Exercise: Pull out each line below that contains the string "center" and copy it in full.

(Extracted records)
--- START ---
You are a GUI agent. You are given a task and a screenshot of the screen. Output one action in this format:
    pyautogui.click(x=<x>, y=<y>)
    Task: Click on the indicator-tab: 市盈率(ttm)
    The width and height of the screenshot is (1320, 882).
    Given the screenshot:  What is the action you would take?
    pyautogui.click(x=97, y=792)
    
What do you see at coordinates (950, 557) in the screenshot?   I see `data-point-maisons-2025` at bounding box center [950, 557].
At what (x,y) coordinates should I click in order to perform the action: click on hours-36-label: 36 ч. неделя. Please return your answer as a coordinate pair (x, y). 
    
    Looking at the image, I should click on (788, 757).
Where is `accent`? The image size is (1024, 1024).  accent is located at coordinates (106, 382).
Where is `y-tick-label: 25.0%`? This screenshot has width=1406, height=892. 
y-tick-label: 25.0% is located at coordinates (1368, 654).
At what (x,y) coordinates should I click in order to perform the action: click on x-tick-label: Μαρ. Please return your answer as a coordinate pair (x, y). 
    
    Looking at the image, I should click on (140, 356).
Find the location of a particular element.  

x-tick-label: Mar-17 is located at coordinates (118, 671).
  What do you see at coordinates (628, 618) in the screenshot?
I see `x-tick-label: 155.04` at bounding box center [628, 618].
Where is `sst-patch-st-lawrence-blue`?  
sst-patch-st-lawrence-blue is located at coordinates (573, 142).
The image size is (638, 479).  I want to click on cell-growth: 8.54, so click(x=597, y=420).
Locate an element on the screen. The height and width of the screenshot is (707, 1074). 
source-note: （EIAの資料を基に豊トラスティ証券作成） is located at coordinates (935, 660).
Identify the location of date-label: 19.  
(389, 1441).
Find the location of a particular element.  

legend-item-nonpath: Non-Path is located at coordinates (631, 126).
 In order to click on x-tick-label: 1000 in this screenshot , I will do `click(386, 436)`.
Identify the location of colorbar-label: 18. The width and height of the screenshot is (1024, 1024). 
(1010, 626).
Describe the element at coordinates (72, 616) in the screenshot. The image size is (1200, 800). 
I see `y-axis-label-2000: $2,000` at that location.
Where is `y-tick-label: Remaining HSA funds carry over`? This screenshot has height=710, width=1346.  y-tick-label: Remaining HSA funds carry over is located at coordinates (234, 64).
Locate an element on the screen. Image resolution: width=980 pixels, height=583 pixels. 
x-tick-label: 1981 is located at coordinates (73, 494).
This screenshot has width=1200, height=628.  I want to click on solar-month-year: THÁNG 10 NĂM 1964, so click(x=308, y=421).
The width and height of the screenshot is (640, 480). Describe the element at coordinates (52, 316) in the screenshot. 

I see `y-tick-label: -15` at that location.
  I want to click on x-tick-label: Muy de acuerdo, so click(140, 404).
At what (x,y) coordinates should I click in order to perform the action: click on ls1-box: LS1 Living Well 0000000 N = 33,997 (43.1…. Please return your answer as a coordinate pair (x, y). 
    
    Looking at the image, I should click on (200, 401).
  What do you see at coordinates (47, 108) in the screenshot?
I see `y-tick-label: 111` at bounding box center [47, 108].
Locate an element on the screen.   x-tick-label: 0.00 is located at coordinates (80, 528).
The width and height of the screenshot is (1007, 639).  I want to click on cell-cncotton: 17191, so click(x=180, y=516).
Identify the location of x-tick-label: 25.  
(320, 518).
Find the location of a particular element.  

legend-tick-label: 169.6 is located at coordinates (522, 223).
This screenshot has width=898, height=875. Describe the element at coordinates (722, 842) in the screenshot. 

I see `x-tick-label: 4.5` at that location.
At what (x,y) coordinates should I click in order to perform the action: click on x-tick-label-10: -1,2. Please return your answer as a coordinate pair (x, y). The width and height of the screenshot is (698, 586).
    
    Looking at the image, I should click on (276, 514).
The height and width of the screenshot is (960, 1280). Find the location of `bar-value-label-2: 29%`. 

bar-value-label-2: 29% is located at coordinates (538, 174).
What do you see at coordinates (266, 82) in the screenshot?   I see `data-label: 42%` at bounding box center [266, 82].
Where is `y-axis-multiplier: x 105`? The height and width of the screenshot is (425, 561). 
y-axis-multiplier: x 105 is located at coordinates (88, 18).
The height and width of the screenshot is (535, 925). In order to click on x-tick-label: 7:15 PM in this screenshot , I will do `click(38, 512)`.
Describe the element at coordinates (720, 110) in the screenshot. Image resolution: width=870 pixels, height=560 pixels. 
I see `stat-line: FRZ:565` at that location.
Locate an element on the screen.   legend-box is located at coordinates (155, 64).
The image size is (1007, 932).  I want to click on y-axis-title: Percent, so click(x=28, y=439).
--- END ---
Task output:
What do you see at coordinates (950, 557) in the screenshot?   I see `data-point-maisons-2025` at bounding box center [950, 557].
I see `x-tick-label: 155.04` at bounding box center [628, 618].
I see `y-tick-label: 111` at bounding box center [47, 108].
What do you see at coordinates (266, 82) in the screenshot?   I see `data-label: 42%` at bounding box center [266, 82].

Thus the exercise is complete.